1. A linear electric machine comprising:

a plurality of teeth circumferentially disposed to surround a space;

a yoke disposed around the teeth and magnetically connected to the teeth;

a plurality of coils mounted on the teeth; and

a movable core disposed in the space opposite the teeth to reciprocate transversely to the teeth, said movable core having a plurality of first permanent magnets at axially opposite ends for supplying magnetic flux to the teeth;

wherein said movable core comprises means for suppressing generation of a magnetic field disposed to magnetically separate the permanent magnets.

2. A linear electric machine comprising:

a movable core disposed to be able to reciprocate along an axial direction;

a plurality of magnetic teeth disposed to face the movable core; and

a plurality of coils mounted on the teeth;

wherein said movable core comprises magnetically shielding means for suppressing generation of a magnetic field and a pair of permanent magnets respectively disposed on the opposite sides of the shielding means in the axial direction.

3. The linear electric machine as claimed in claim 2,

wherein said magnetic teeth extend perpendicularly to the axial direction of said movable core.

4. The linear electric machine as claimed in claim 2,

wherein said magnetically shielding means is made of a non-magnetic material.

5. The linear electric machine as claimed in claim 2,

wherein said magnetically shielding means comprises a second permanent magnet that has opposite polarity to the first permanent magnets.

6. The linear electric machine as claimed in claim 2,

wherein said movable core further comprises a inductor made of magnetic material disposed in a magnetic path between the first permanent magnets and the teeth.

7. The linear electric machine as claimed in claim 2, further comprising a plurality of magnetic inductors,

wherein said first permanent magnets are disposed around a center of a plane that is perpendicular to the reciprocating direction of said movable core and polarized in directions perpendicular to the reciprocating direction, and said magnetic inductors are disposed between said first permanent magnets in the direction perpendicular to the reciprocating direction, and

wherein a center line (L1) of each said first permanent magnet in a radial direction inclines to a center line (L2) of the teeth.

8. The linear electric machine as claimed in claim 7,

wherein said first permanent magnets project from said inductors to be located between the adjacent teeth.

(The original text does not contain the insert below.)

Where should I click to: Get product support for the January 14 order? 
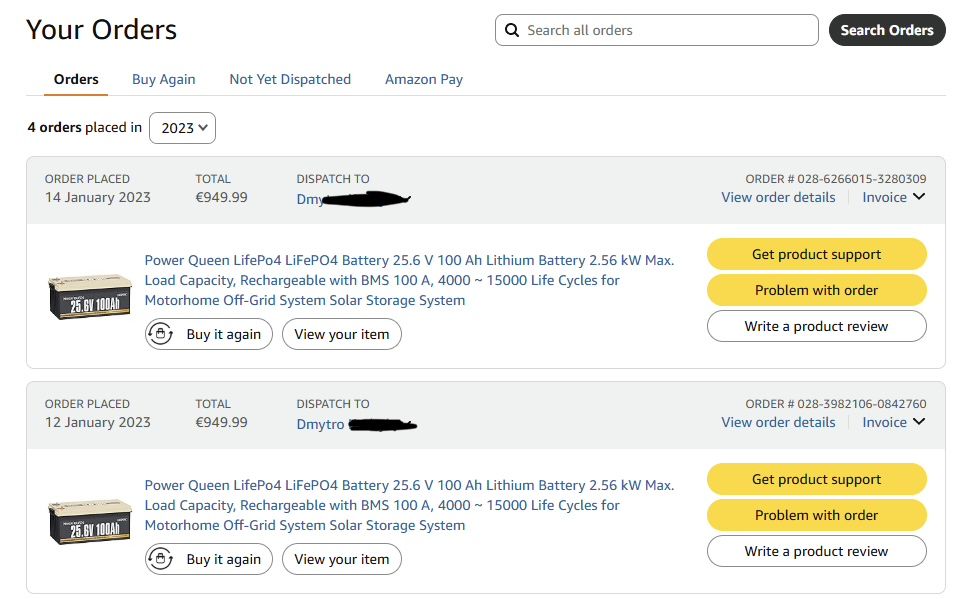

9. The linear electric machine as claimed in claim 7,

wherein said movable core has a magnet shielding member at the center of the cross-section perpendicular to the reciprocating direction of said movable core.

10. The linear electric machine as claimed in claim 2,

wherein said coils are connected to an ac power source to reciprocate said movable core.

11. The linear electric machine as claimed in claim 2,

wherein said movable core is connected to means for reciprocating to generate electric power at the coils.